Une autre façon d’écrire ce code consiste à utiliser l’expression when qui est une sorte de super switch case. Dans la classe OwnerController Kotlin, les if / else disparaissent au profit de lambdas :
return when { results.isEmpty() -> { result.rejectValue("lastName", "notFound", "not found") "owners/findOwners" } results.size == 1 -> { "redirect:/owners/" + results.first().id } else -> { model.put("selections", results) "owners/ownersList" } }
3. Compatible avec Java 6, Kotlin avait introduit les lambda avant Java 8. Les collections ont été enrichies de méthodes permettant d’itérer, de filtrer, de trier, trouver un élément, récupérer le dernier … On peut y accéder directement, à savoir passer par un stream.

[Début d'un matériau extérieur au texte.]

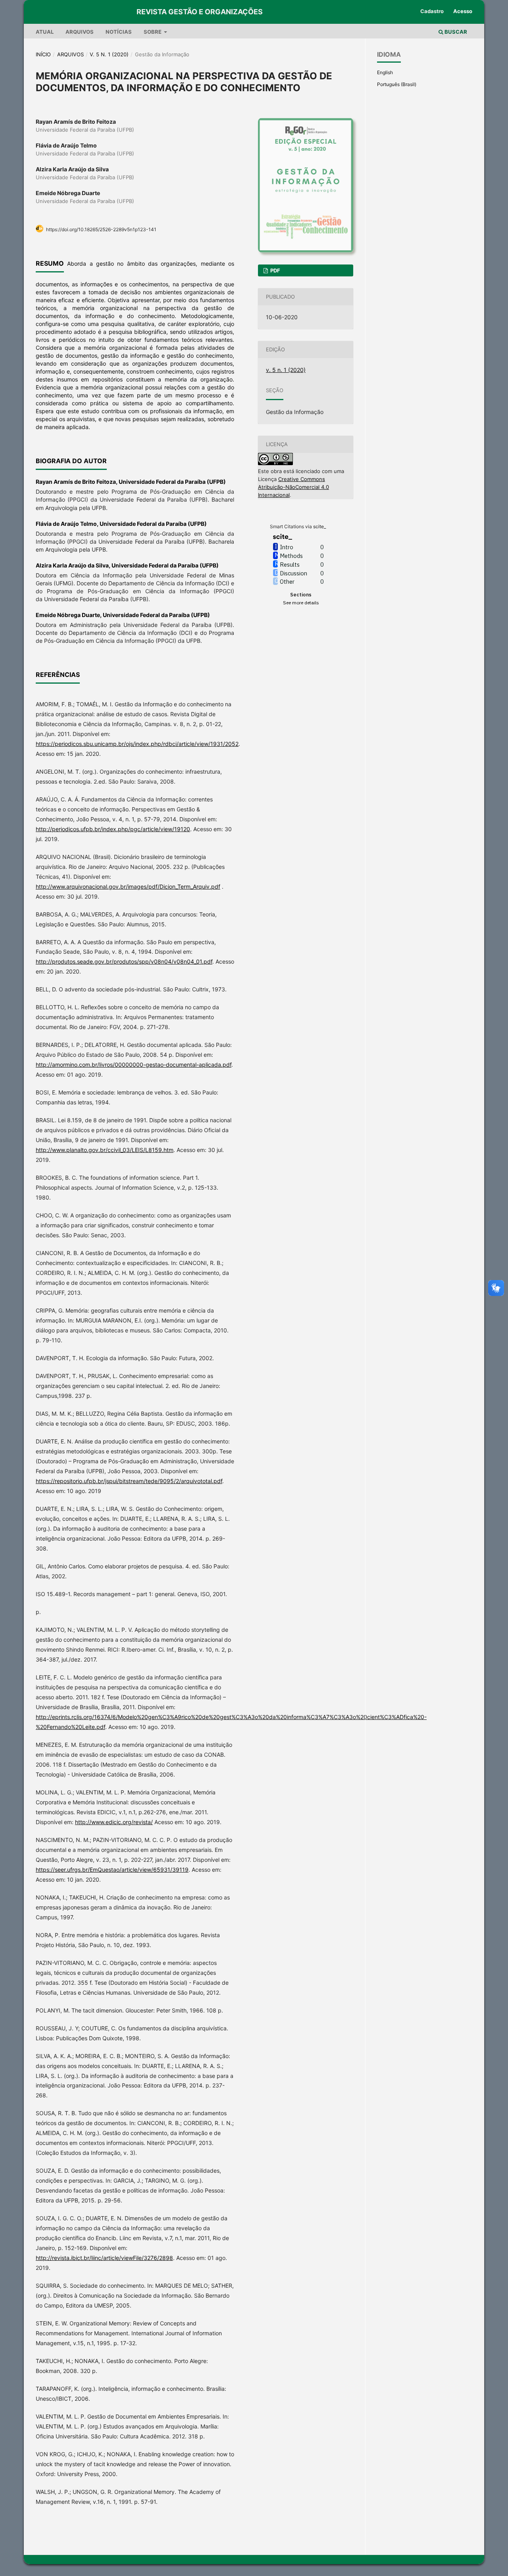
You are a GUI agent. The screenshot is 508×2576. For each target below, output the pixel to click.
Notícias (119, 32)
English (385, 72)
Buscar (455, 32)
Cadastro (432, 11)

Extrait de la classe Owner codée en Java 6 :
public List<Pet> getPets() { List<Pet> sortedPets = new ArrayList<>(getPetsInternal()); PropertyComparator.sort(sortedPets, new MutableSortDefinition("name", true, true)); return Collections.unmodifiableList(sortedPets); }
Pendant en Kotlin :
fun getPets(): List<Pet> = pets.sortedWith(compareBy({ it.name }))
La méthode find() permet de rechercher un élément dans une collection. A noter l’utilisation de l’opérateur ?: qui permet de lever une exception si find renvoie null.
Extrait de la classe PetTypeFormatter.kt :
findPetTypes.find { it.name == text } ?: throw ParseException("type not found: " + text, 0)
4. Bien que par défaut les variables ne puissent être null, nous avons vu qu’il était possible de les rendre nullable. L’opérateur elvis ?. permet d’accéder à des propriétés sans craindre des NullPointerException :
val compName = pet.name?.toLowerCase()
Kotlin proposent d’autres fonctionnalités fortes intéressantes que je n’ai pas eu l’occasion de mettre en œuvre dans Spring Petclinic. Je pense notamment aux extension functions qui permettent d’ajouter dynamiquement des méthodes à une classe.
Des changements plus discutables
1. La déclaration de constantes ne passe plus par l’usage des mots clés static final devant la propriété d’une classe. A la place, Kotlin propose de passer par des constantes de portée globale ou par des objets companion.
Constantes globales (extrait de PetControllerTest.kt) :
const val TEST_OWNER_ID = 1 const val TEST_PET_ID = 1
Constantes internes à une classe (extrait de PetValidator.kt) :
companion object { const val TEST_PET_ID = 1 }
2. Un développeur Spring et JPA utilise massivement les annotations. Or, lorsque la propriété est multi-valuée (tableau), Kotlin requière l’utilisation du mot clé arrayOf
Exemple d’un mapping @OneToMany JPA extrait de Owner.kt :
@OneToMany(cascade = arrayOf(CascadeType.ALL), mappedBy = "owner") var pets: MutableSet<Pet> = HashSet()
Pour le coup, on perd en lisibilité par rapport à Java. Heureusement, ce désagrément devrait être corrigé dans une prochaine version de Kotlin : KT-11235
Conclusion
Pour un développeur Java, l’apprentissage de Kotlin se fera sans trop d’effort.
Sans révolutionner Java, Kotlin permet de moderniser sa syntaxe. Il apporte quelques nouveautés fortes appréciables une fois qu’on y a goûté.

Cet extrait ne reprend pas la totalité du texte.